TASK DESCRIPTION =
Copy every line of the material below exactly.

EXERCISE DATA =
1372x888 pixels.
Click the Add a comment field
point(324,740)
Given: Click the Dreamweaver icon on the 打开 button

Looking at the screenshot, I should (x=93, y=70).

FINAL ANSWER =
1372x888 pixels.
Click the Add a comment field
point(324,740)
Given: Click the Dreamweaver icon on the 打开 button

Looking at the screenshot, I should (x=93, y=70).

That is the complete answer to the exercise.